Online Feedback Optimization with Applications to Transportation

Operating dynamical systems at optimal setpoints constitutes one of the most central and relevant problems in systems and control theory. Recently, a new control paradigm called feedback optimization has shown promising results in addressing long-standing control problems and demonstrated outstanding performance in solving complex coordination problems in transportation and energy systems. According to this emerging paradigm, well-established optimization algorithms can be adapted to operate as feedback controllers. In this talk, I will present our recent research findings and performance bounds on feedback optimization. I will begin by reviewing a few classical techniques from numerical optimization and by showing how these can be translated to solve control problems. In the second part of the talk and motivated by the first, I will focus on optimization and control problems for dynamic systems whose dynamics are unknown, and where historical data is used to parametrize and predict system behavior. I will present conditions to guarantee that historical data is sufficiently informative for control design and I will demonstrate that stochastic optimization methods are amenable to control dynamical systems. While these results are relevant for a wide range of applications, a specific focus will be given to traffic management problems in transportation systems.

Gianluca Bianchin

Gianluca Bianchin is an Assistant Professor in the ICTEAM Institute and Department of Mathematical Engineering at the Université Catholique de Louvain, Belgium. He received the Doctor of Philosophy degree in Mechanical Engineering from the University of California Riverside in 2020, the Laurea degree in Information Engineering, and the Laurea Magistrale degree (Summa Cum Laude) in Controls Engineering from the University of Padova, Italy, in 2012 and 2014, respectively.
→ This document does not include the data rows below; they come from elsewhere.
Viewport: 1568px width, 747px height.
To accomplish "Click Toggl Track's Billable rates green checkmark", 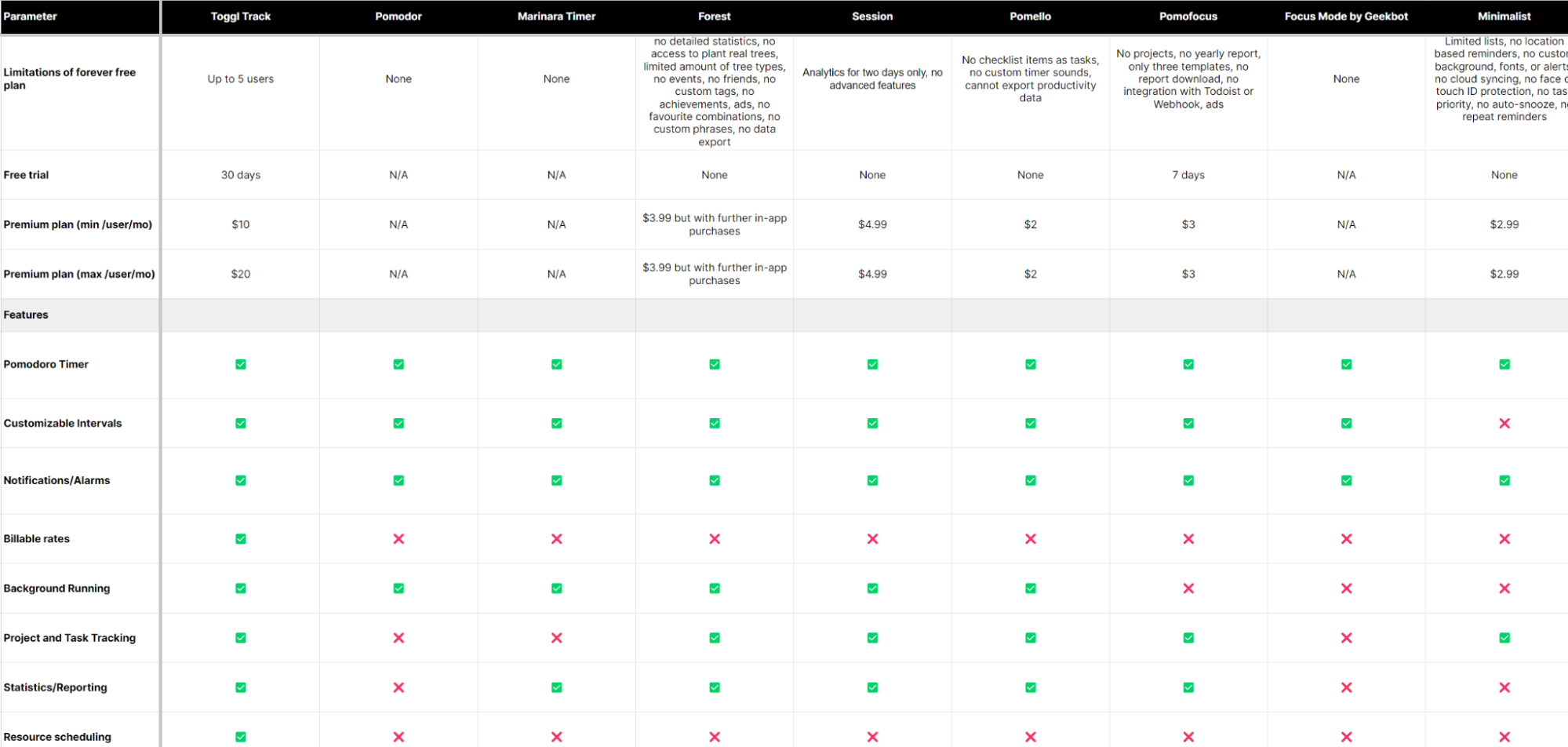I will point(241,539).
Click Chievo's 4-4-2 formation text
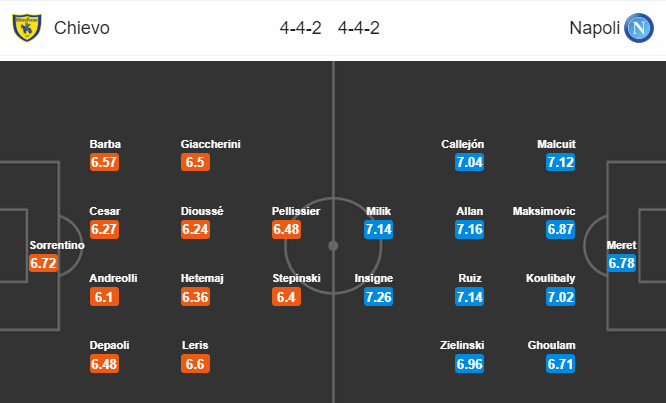 [x=300, y=28]
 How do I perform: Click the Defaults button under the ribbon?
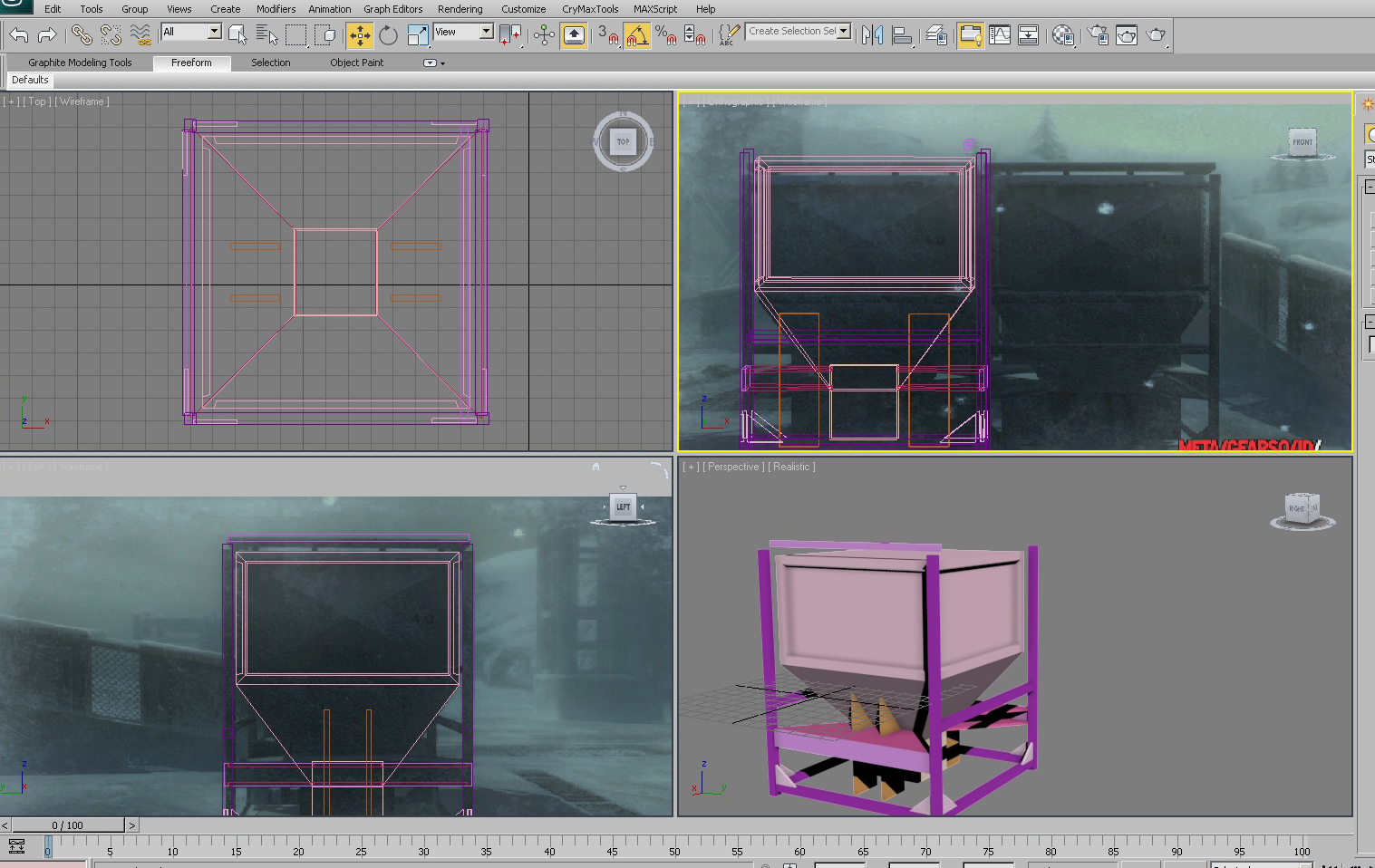pos(30,80)
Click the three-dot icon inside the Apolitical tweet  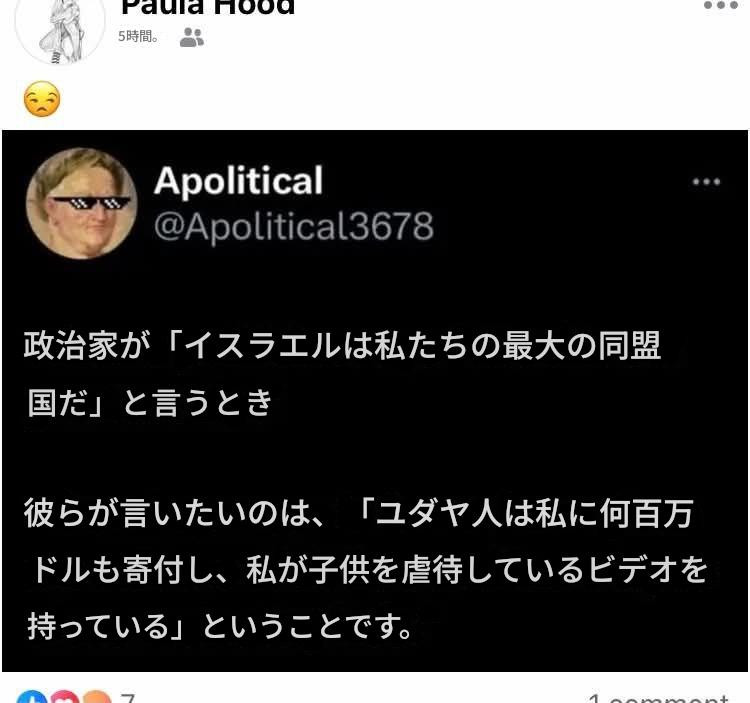pyautogui.click(x=706, y=182)
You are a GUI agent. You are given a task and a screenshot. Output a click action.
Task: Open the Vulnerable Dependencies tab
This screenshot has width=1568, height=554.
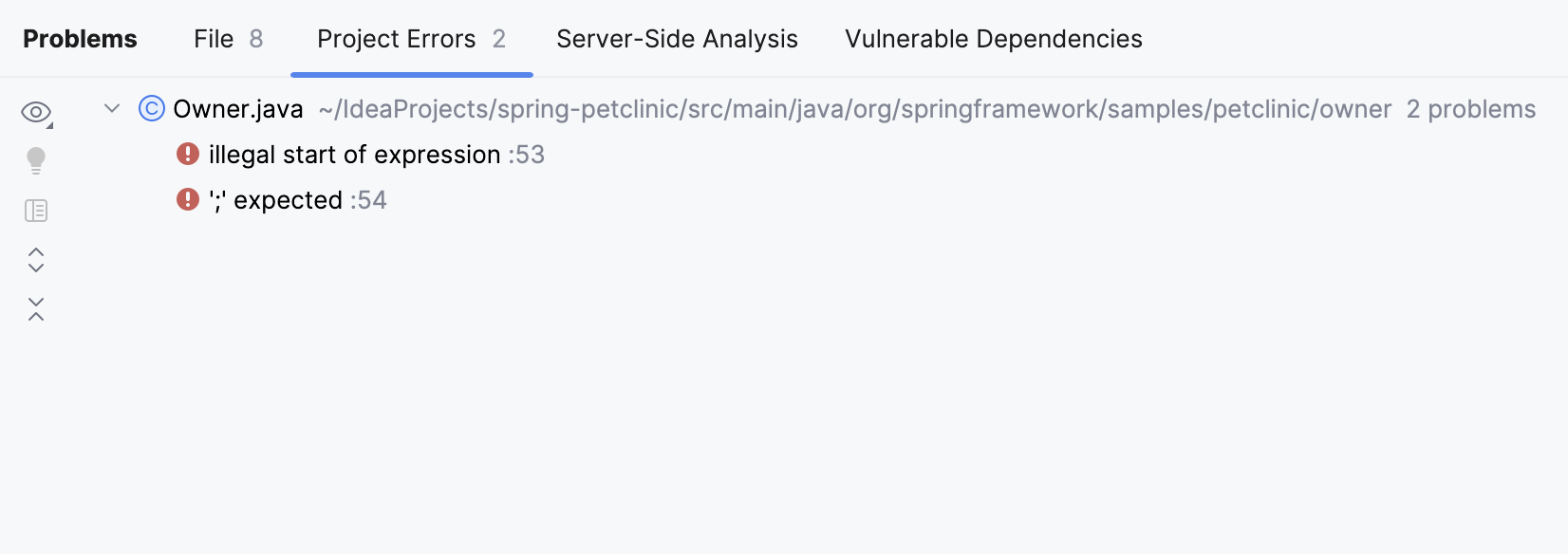pyautogui.click(x=993, y=39)
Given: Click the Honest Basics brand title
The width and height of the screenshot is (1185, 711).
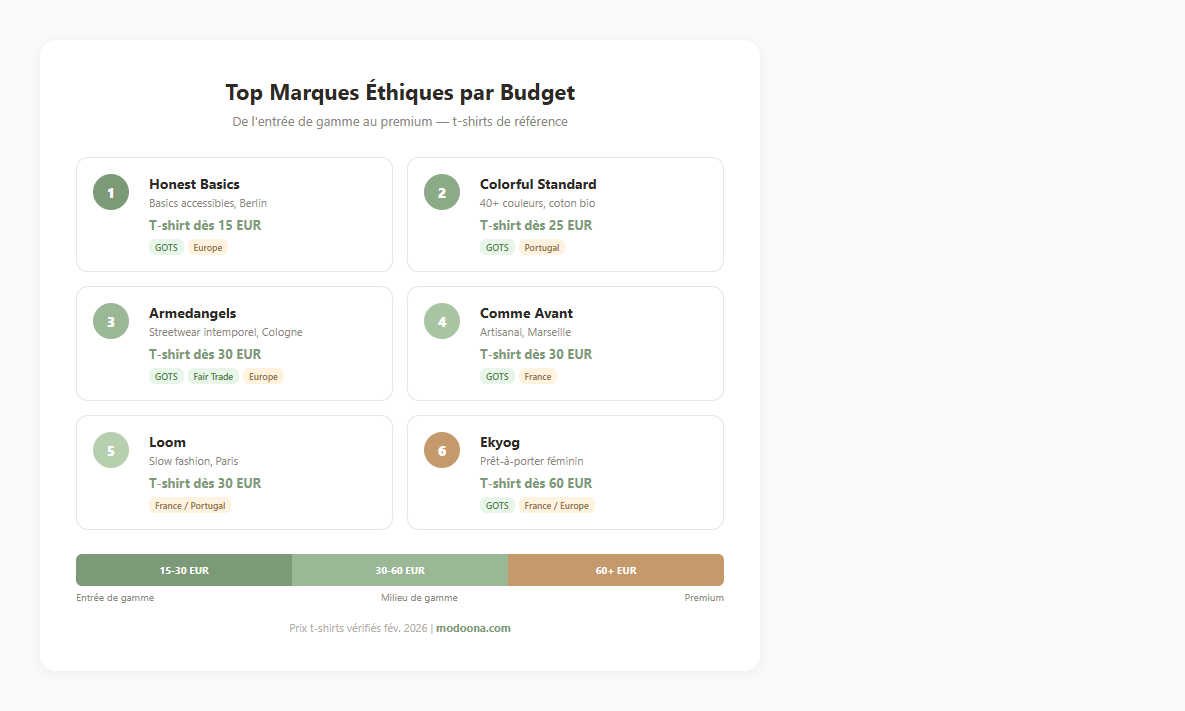Looking at the screenshot, I should point(194,184).
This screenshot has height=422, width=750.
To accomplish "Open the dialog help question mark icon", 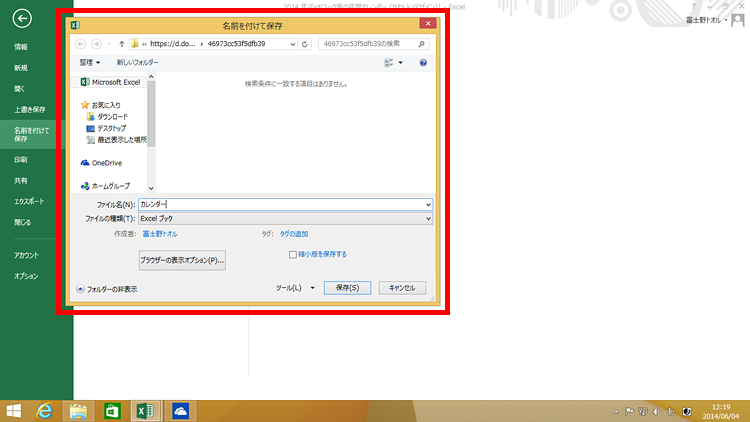I will tap(424, 62).
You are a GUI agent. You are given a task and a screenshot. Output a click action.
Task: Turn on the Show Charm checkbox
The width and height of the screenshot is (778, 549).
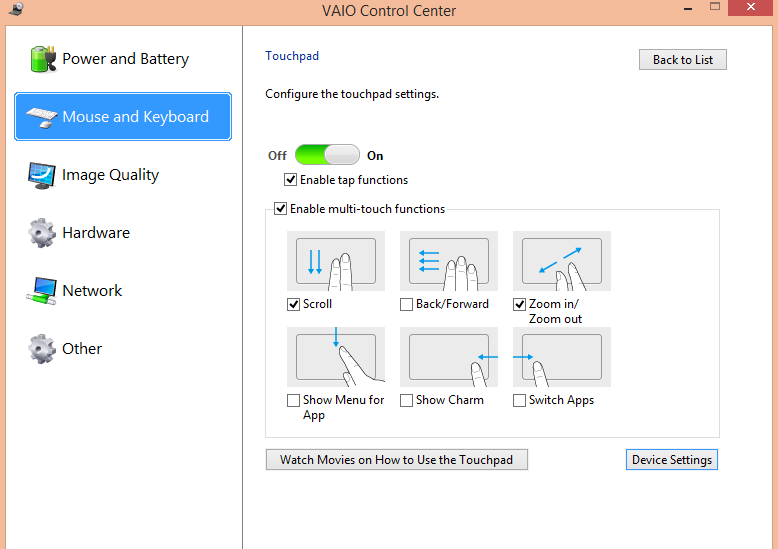(x=406, y=400)
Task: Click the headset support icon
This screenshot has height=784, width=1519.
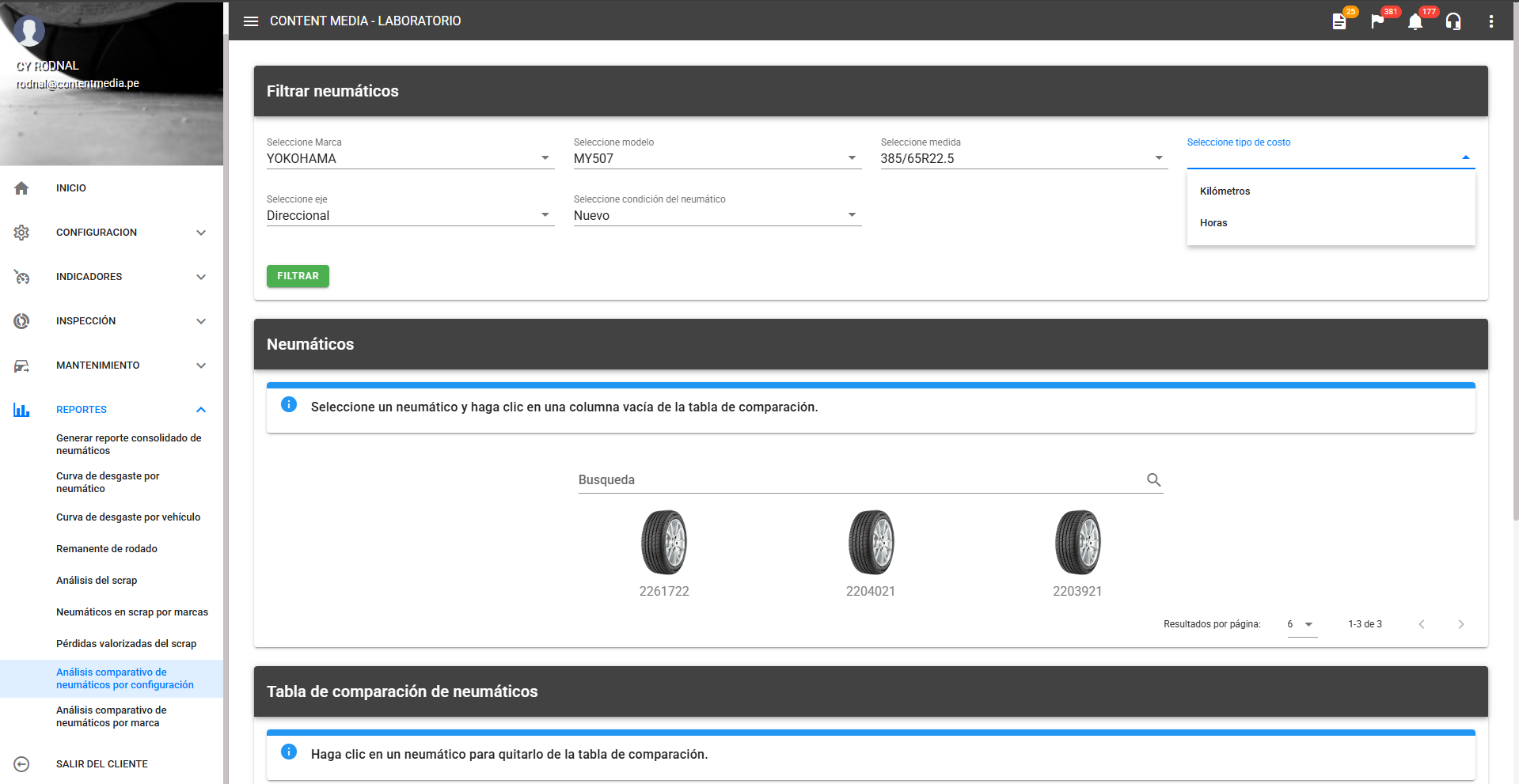Action: (1453, 21)
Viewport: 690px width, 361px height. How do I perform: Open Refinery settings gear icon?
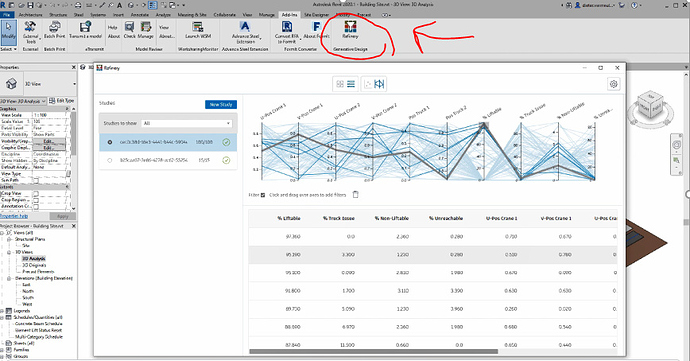coord(613,84)
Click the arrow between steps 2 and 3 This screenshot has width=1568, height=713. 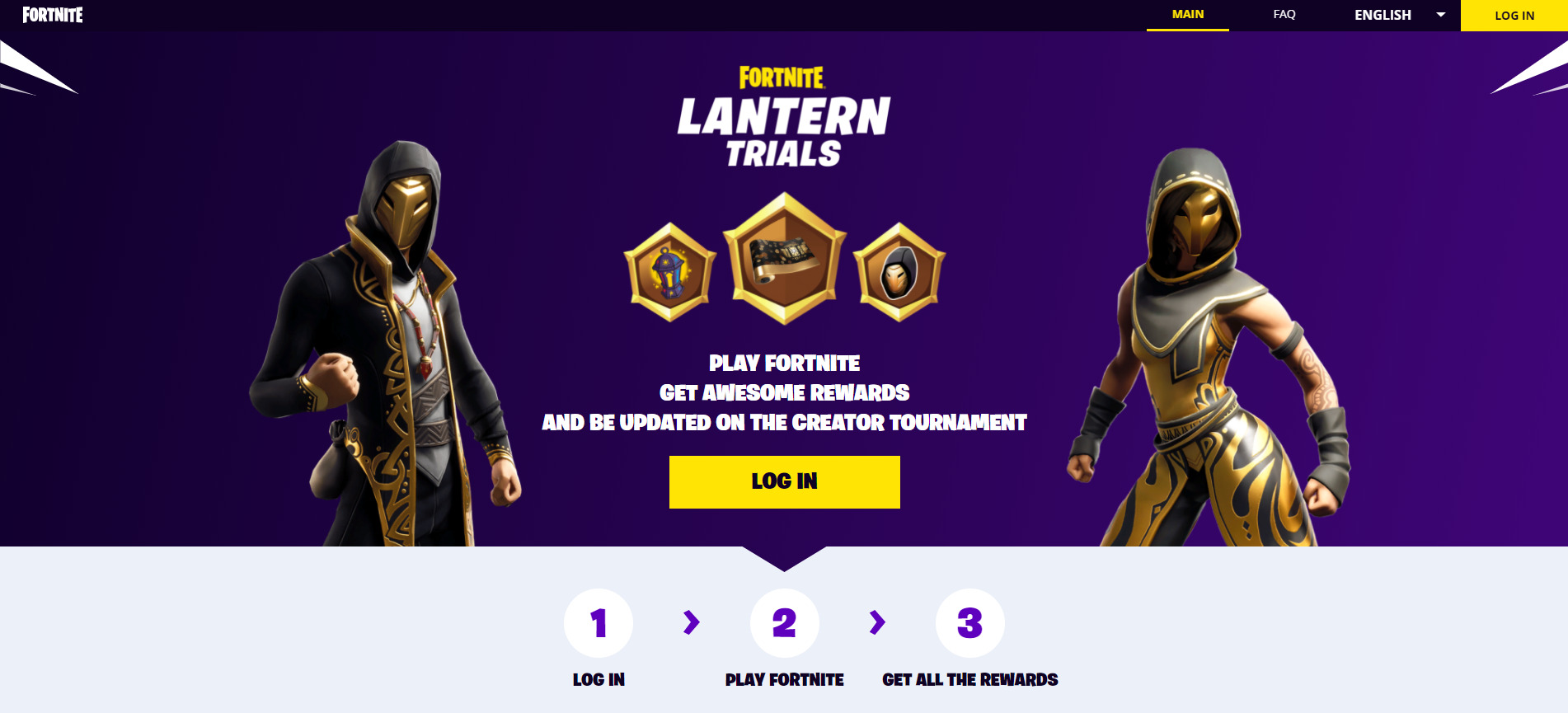pos(877,622)
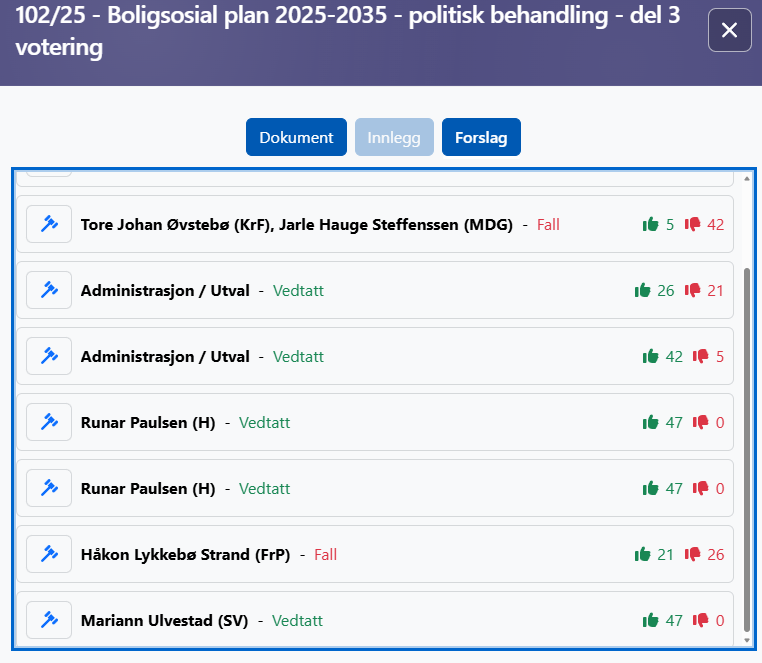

He was a Postdoctoral Scholar in the ECEE Department at the University of Colorado Boulder from 2020 to 2022. In 2018 he joined the Pacific Northwest National Laboratory as a Graduate Intern and in 2019 the Bosch Research Center as a Research Intern. Prof. Bianchin is the recipient of the Dissertation Year Award and the Dean’s Distinguished Fellowship Award from the University of California Riverside; his work on secure navigation was the Elsevier Journal of Automatica Editor’s choice of the month in February 2020. His research interests include dynamical systems and control theory and their applications in traffic control and complex network control.